IFRS 16 should not have an impact on companies’ ratings, as agencies have already factored in the risk from IFRS 16. Indeed, they have been lobbying to bring operating leases onto the balance sheet for the past 20 years. However, says Anil Jhangiani, Director, MUFG, the difference in calculation between rating agencies and companies “could be material and will cloud comparability”.
The implementation of IFRS 16 will be particularly felt in the UK and Nordic countries, due to the disproportionate use of operating leases. The UK and Denmark are among the countries with the longest lease terms, at five to ten years, compared to European averages of three to five years.

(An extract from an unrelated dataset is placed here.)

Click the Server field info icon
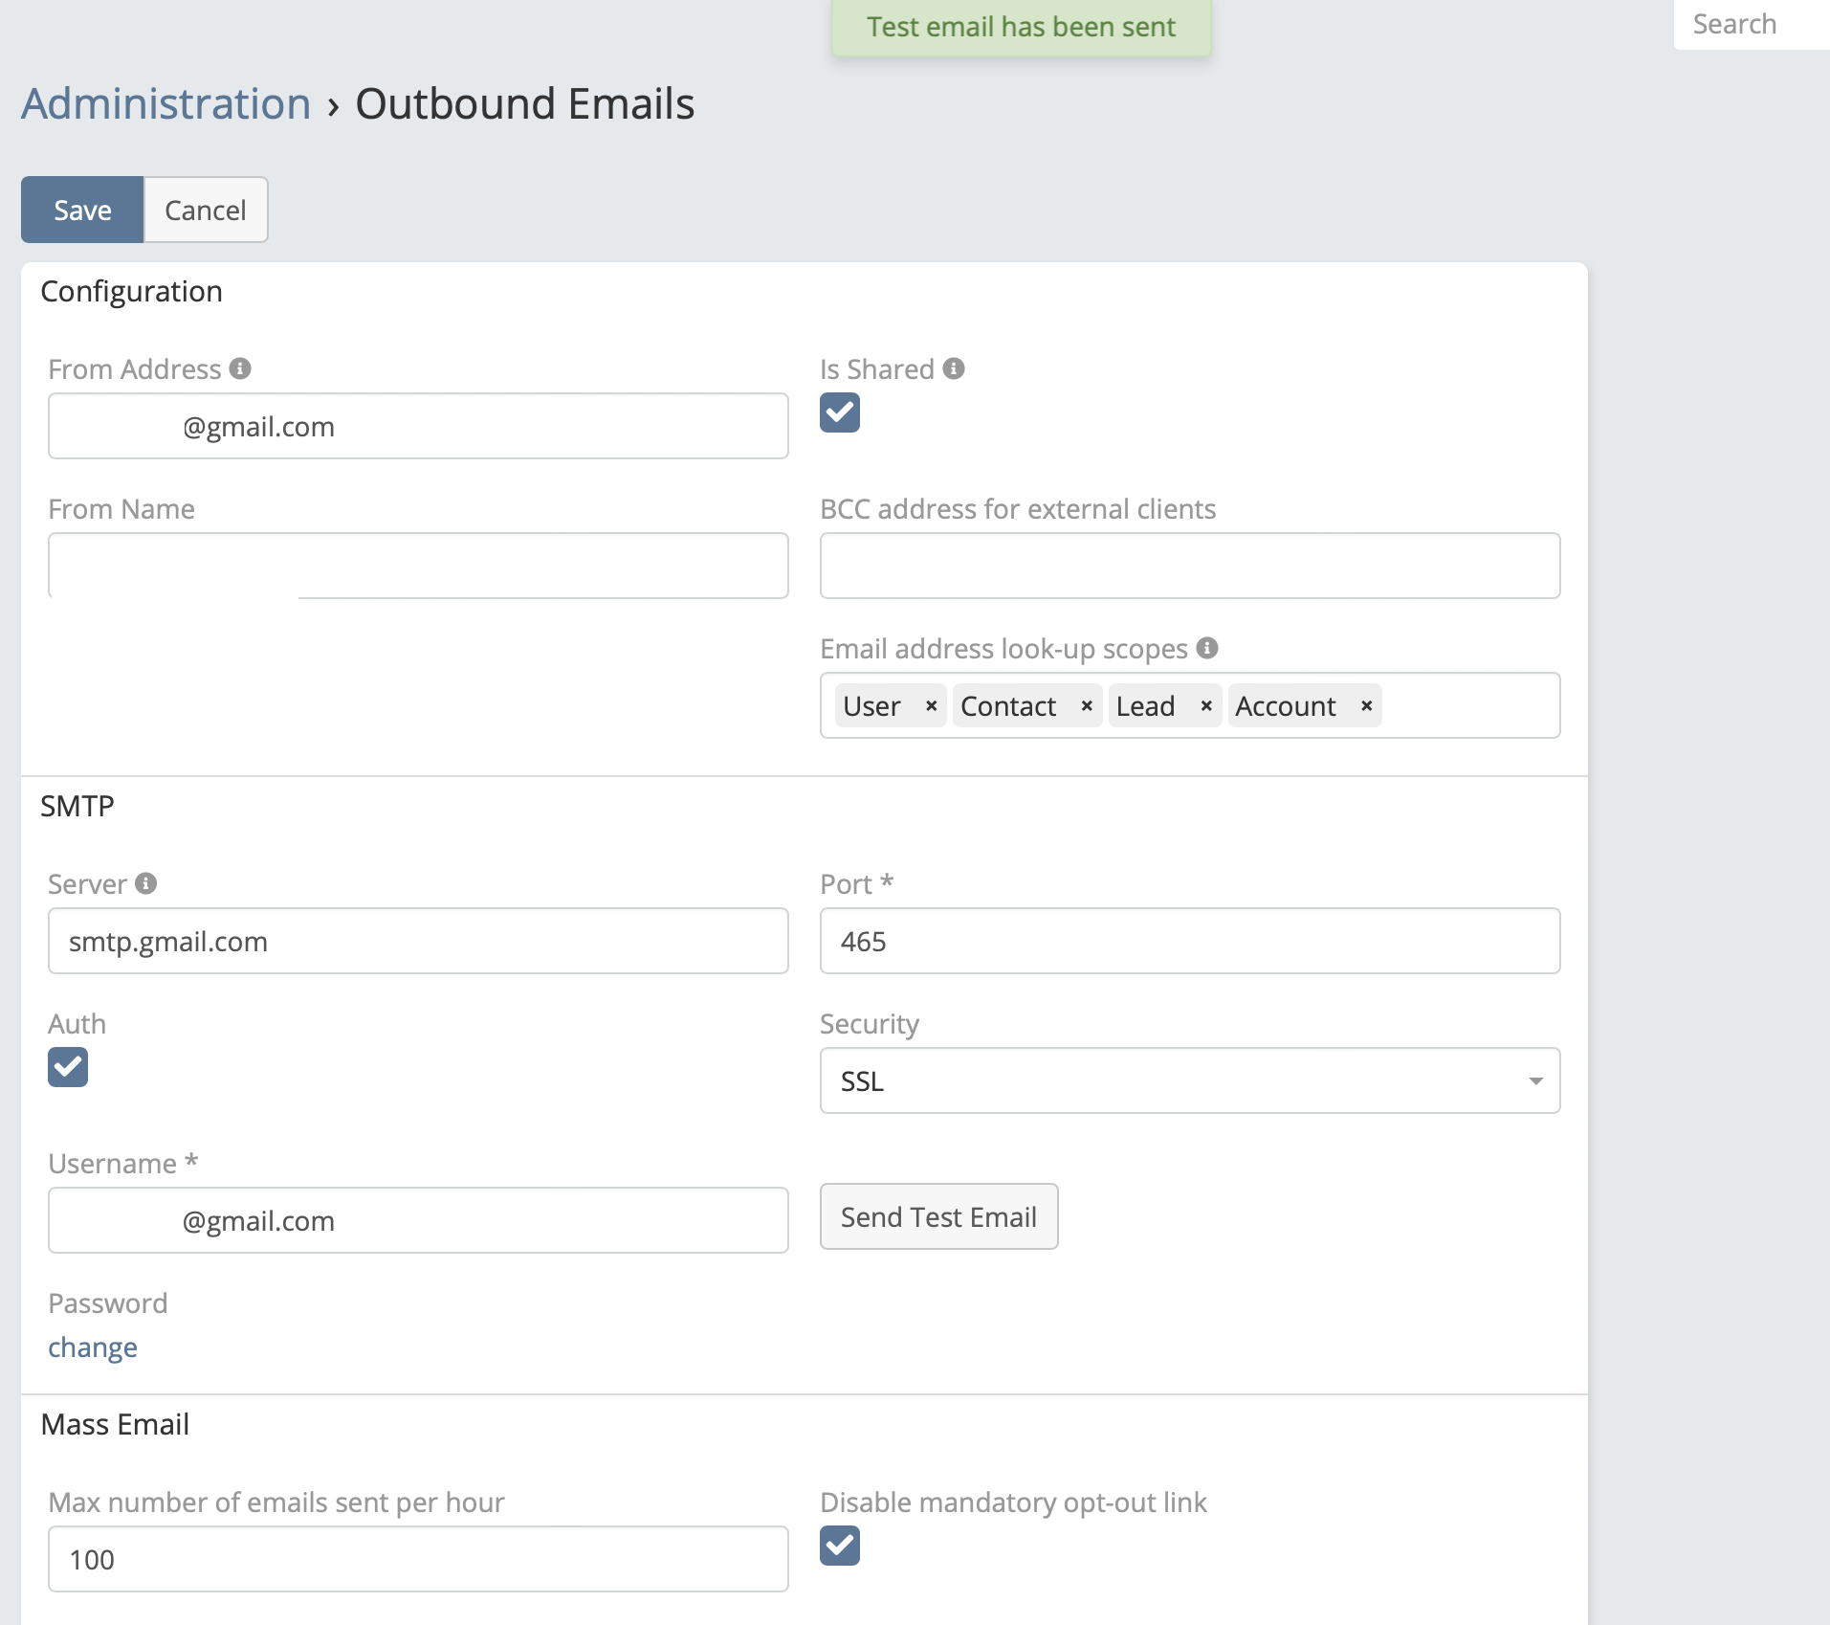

As a result of the new accountancy standard, net debt across the S&P Euro 350 is expected to increase by 16% to €306bn. “Although Denmark, Sweden, Switzerland and Norway will all see their net debt increase proportionally more than the UK, Lello believes that the UK will still be most affected, given its already high level of net debt at €400bn versus €175bn in the other countries combined.
“Corporates in these countries will feel the effects of IFRS 16 more acutely, especially in industries such as retail and aviation, which depend on operating leases,” says Jhangiani. Indeed, the industrial sector, which includes airlines, will see net debt increase by 43%, compared to the average of 26%. “It should be noted that while there will be no cash impact on companies once IFRS 16 comes into force, many companies and investors are not prepared for the huge increase of recorded debt on balance sheets.”
In order to mitigate the effects of such a cliff-edge transition, corporates need to begin communicating these effects to debt and equity holders well in advance of its implementation. While more financially-solid companies will be able to continue to apply the old accountancy standards for financial covenants purposes by leveraging the frozen GAAP clause, Lello says the impact of IFRS 16 will be far more significant for those companies who are not investment-grade rated, particularly retailers. “Companies with financial covenants on their bond and loan documents will need to undertake discussions with their banks and lawyers to redraft different covenants,” he says. “Compounding this issue is the simple fact that the market has not yet reached a consensus on how to redraft financial covenants.”
Window of opportunity
Those companies that are weaker on the ratings spectrum will have less negotiating power with debt investors around tweaking covenants. Banks could insist that covenants are increased to include the operating leases that will now sit on the balance sheet.
However, says Jhangiani, we know that the market is currently borrower-friendly. “Treasurers should take advantage of this window of opportunity by proactively negotiating with their banks now. If the credit cycle were to turn, as many expect, and we entered a less creditor-friendly environment, the impact of IFRS 16 could be even more pronounced.”
While there have been some early adopters already of IFRS 16, with only six months to go until it comes into force, it is vital that all companies begin preparing now. For Lello, complacency towards IFRS 16 could leave companies in a worse position, “with confused investors and banks unwilling to renegotiate financial covenants”. Through early negotiation and communication, companies will be able to mitigate against the worst shocks of IFRS 16.